Some cosmetic issues, thankfully, have improved since the 2015 film Jurassic World. This time around, Claire Dearing (Bryce Dallas Howard) doesn't wear high heels and the Fallen Kingdom script, once again by Derek Connolly and Colin Trevorrow, doesn't make any dumb jokes about her new footwear. And raptor whisperer Owen Grady (Chris Pratt) is less aggressively bro-y now, even as Claire recruits him to go back to Isla Nublar to help rescue the remaining dinosaurs at Jurassic World before they're engulfed by the spewing lava of a very active volcano. Once Owen and Claire return to Isla Nublar, they learn that their mission is just one piece of a larger plot to bring dinosaurs (including a hybrid version of the Indominus Rex and the velociraptor) back to the mainland for — try not to be shocked — nefarious purposes.

There's a new director for Fallen Kingdom: J.A. Bayona, whose best film is still the haunting The Orphanage. When this film's action shifts back to a phenomenally large and cavernous mansion in Northern California, Bayona's able to flaunt his talent behind the camera, staging several action sequences with careful precision. Unquestionably, this is a better directed film than Jurassic World. And that, unfortunately, is where the good news ends, because the script is populated with characters who are irretrievably stupid, even those we're meant to root for.

The basic argument that the characters have is simple: should humans rescue the dinosaurs on Isla Nublar, or let them perish? Claire firmly believes they should be rescued; her reasoning, as explained to an off-screen Congresswoman, is that children shouldn't be forced to both live in a world where dinosaurs exist and one in which humans allow them to become extinct again. If the previous Jurassic Park films have taught us anything, it's that children can live in a world where dinosaurs exist, specifically one in which dinosaurs eat those children, because they're dinosaurs. For a film in which many humans debate whether it's right to let dinosaurs co-exist with the rest of us, this script spends a surprisingly small amount of time wondering what the consequences would be for just letting dinosaurs roam the planet.

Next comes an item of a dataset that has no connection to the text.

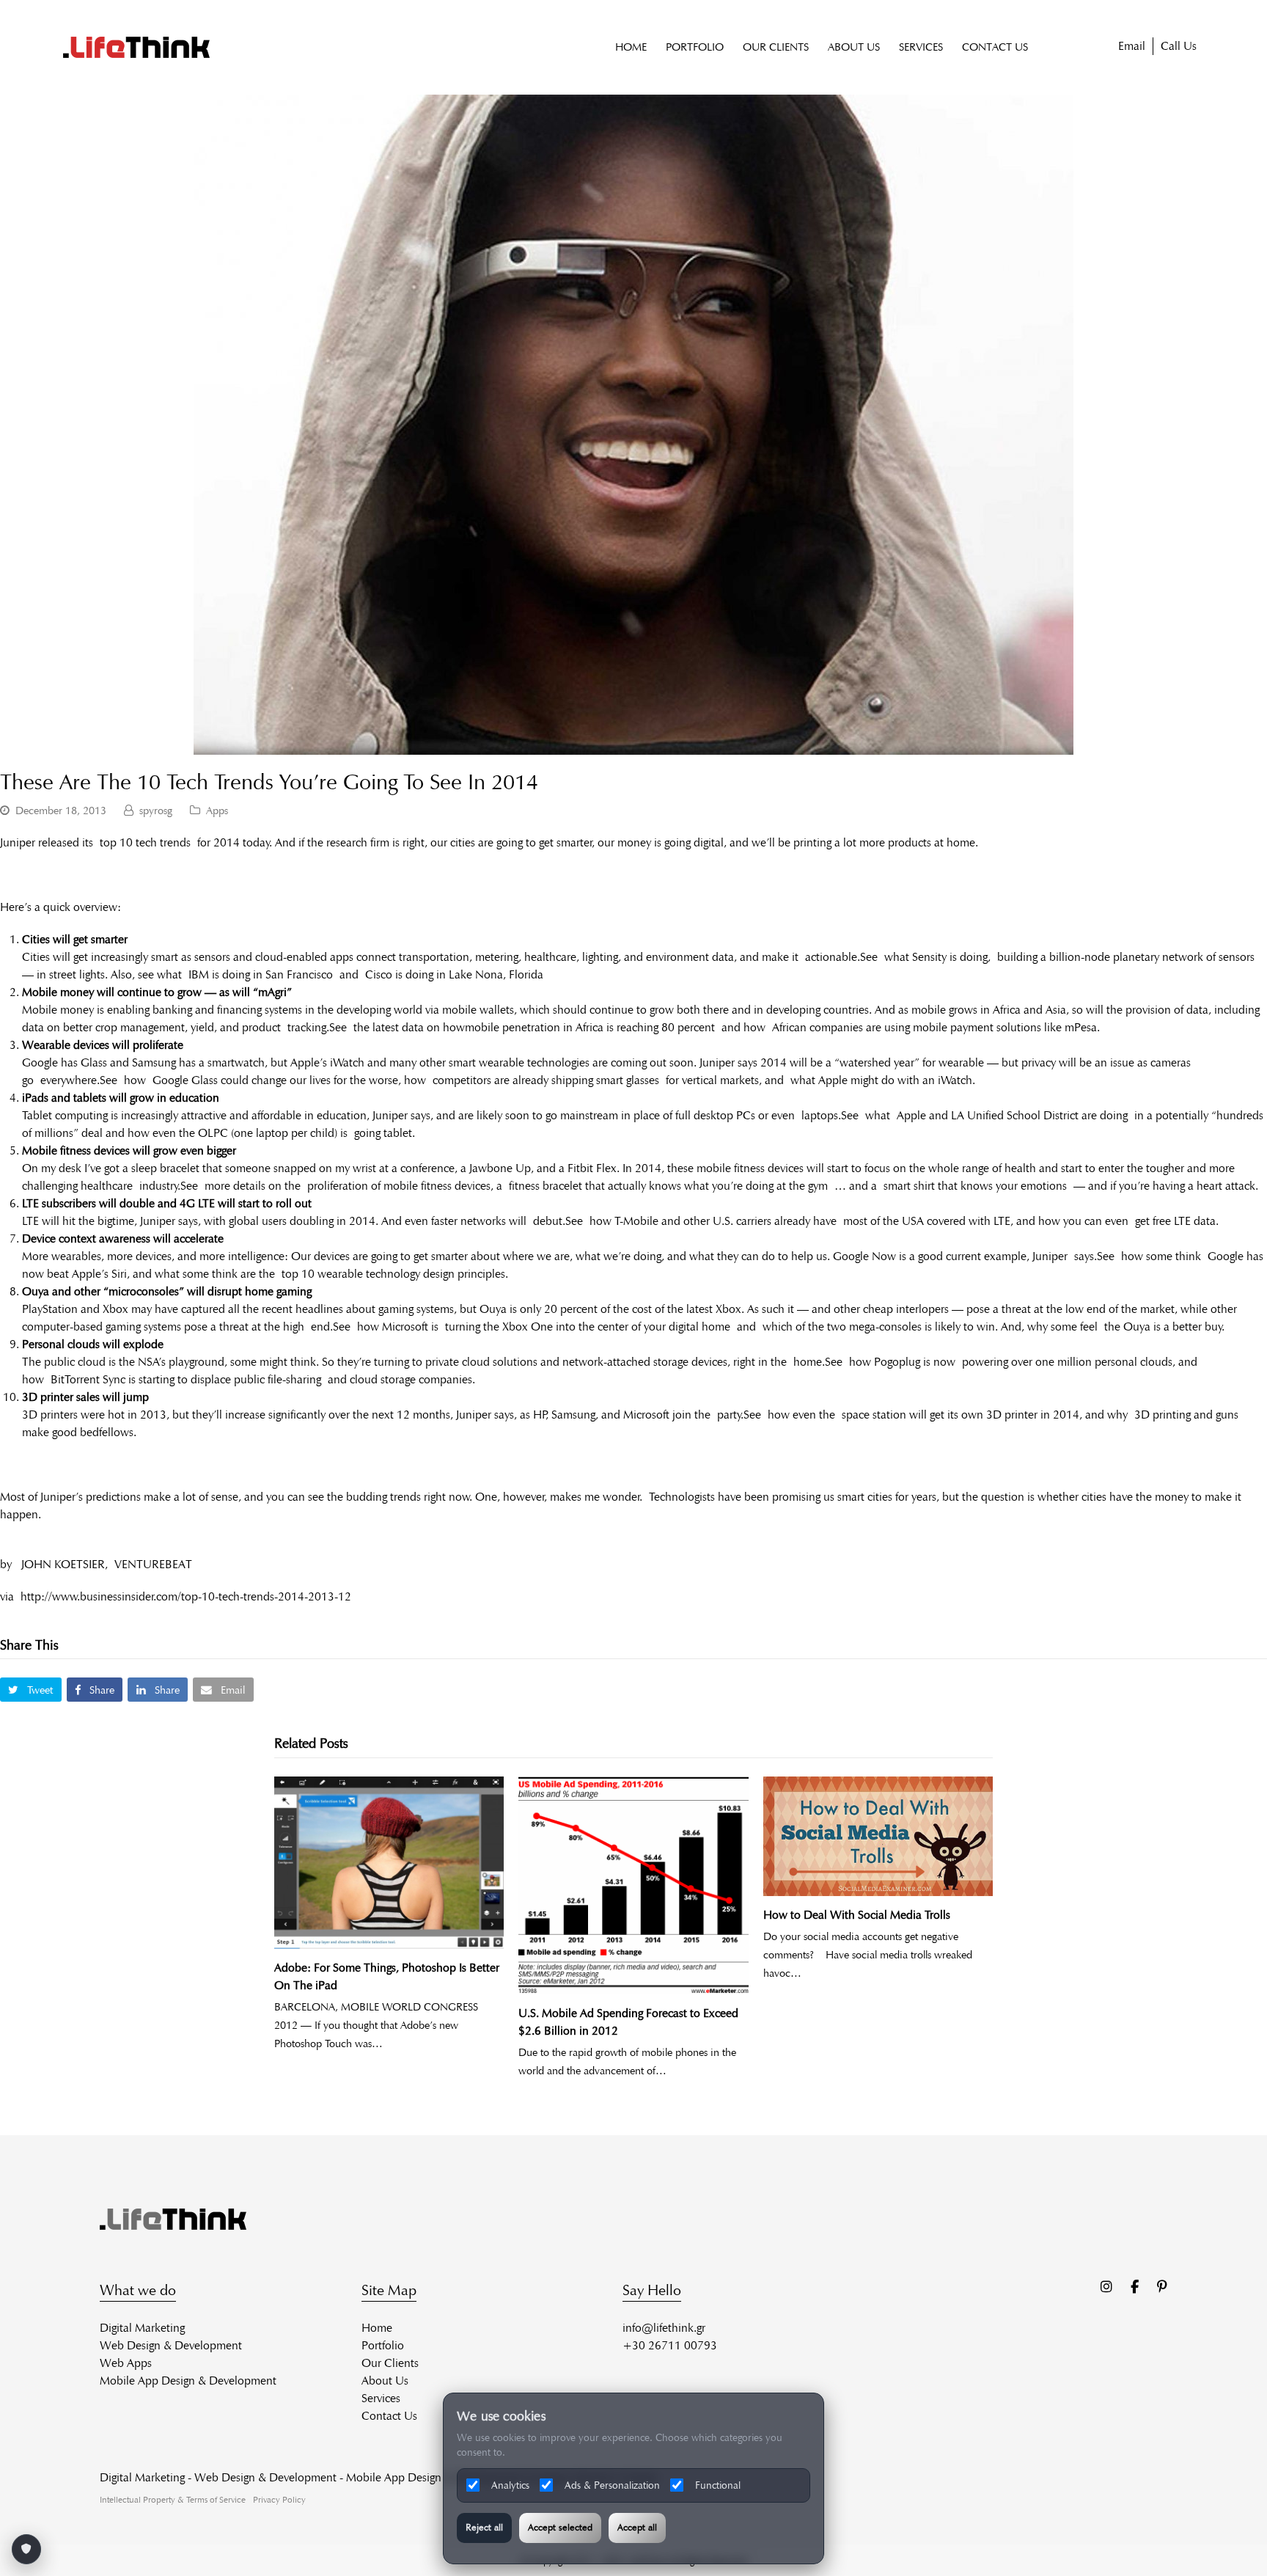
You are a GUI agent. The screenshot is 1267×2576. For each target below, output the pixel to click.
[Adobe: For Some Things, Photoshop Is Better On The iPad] (389, 1863)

Instead, there's plenty of metaphorical mustache-twirling from the various villains, including this entry's version of the big-game hunter, played by Ted Levine. (It's not the fault of Levine, a fine actor, that his character is monstrously idiotic, but by God, what a dunce.) Other new performers, such as Rafe Spall, Toby Jones, and James Cromwell, are saddled with portraying characters with different accents than their own native tongues, which is distracting in just about every scene. Pratt and Howard are enjoyable enough, as are Daniella Pineda and Justice Smith as two younger save-the-dinos types, but every choice made within Connolly and Trevorrow's script is impossible to sidestep. The poor decisions start in the opening scene, in which nameless technicians on the rainy Isla Nublar are attacked by dormant dinos; one technician looks over at a group of mercenaries frantically waving at him to run to them, and all he does is look confused and say, "What? I can't hear you!" And then...well, you can imagine what happens next.

There's a notable cameo in Jurassic World: Fallen Kingdom courtesy of Jeff Goldblum as Dr. Ian Malcolm. Among this film's many grievous mistakes, it's that Goldblum is in roughly two minutes, but he gets to pose an important, unanswered question: "How many times must the point be made?" Malcolm asks this in the context of arguing that mankind choosing to revive dinosaurs was, as he once said, the worst idea in the long, sad history of bad ideas.

It is far from the worst idea to make more Jurassic Park movies, but no matter how many callbacks Fallen Kingdom makes to the 1993 original, no matter how many times the film lets a mix of CG and practical dinos attack each other or idiotic humans, it's a poor choice to keep making Jurassic Park movies that feel as soulless as this.